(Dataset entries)
┌──
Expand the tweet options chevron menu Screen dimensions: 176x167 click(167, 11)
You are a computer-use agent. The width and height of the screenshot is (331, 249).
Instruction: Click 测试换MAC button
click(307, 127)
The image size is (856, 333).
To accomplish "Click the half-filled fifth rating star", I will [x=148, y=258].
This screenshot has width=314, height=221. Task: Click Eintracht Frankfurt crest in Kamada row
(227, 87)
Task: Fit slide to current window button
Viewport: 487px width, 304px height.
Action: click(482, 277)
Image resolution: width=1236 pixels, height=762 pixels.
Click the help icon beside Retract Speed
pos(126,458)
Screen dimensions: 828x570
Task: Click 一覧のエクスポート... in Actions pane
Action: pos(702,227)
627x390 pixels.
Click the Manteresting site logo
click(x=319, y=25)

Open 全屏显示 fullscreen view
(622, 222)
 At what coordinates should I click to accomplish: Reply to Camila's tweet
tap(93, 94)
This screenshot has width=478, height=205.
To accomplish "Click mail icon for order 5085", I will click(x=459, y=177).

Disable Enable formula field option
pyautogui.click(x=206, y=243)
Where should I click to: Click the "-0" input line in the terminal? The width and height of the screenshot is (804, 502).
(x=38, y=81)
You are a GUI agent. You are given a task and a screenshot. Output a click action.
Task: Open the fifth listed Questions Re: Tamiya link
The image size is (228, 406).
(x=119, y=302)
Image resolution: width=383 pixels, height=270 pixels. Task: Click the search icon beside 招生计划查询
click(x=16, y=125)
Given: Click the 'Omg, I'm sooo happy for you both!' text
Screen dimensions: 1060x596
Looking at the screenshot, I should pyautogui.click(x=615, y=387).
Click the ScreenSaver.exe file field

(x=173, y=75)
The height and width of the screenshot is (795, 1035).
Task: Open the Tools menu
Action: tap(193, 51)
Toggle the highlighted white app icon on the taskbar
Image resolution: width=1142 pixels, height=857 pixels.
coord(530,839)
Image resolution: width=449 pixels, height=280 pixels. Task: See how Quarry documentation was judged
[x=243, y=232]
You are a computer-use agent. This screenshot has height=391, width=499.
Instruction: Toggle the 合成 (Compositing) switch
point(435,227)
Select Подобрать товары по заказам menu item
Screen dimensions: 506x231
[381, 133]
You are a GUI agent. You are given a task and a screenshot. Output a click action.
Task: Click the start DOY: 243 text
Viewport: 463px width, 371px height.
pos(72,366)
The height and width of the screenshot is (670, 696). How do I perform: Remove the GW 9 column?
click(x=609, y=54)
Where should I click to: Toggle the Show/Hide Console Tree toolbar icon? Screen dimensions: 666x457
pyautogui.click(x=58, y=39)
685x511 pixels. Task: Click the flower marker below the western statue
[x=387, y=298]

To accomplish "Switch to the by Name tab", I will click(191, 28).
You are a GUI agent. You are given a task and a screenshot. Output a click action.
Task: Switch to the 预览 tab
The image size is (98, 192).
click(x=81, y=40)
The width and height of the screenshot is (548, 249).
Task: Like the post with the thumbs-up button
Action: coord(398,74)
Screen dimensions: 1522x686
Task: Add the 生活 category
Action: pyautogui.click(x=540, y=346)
└──
Goal of the exercise
Return a copy of each line in the records above that has "fifth" in it.

Answer area
To accomplish "Click the half-filled fifth rating star", I will [x=148, y=258].
Task: Open the fifth listed Questions Re: Tamiya link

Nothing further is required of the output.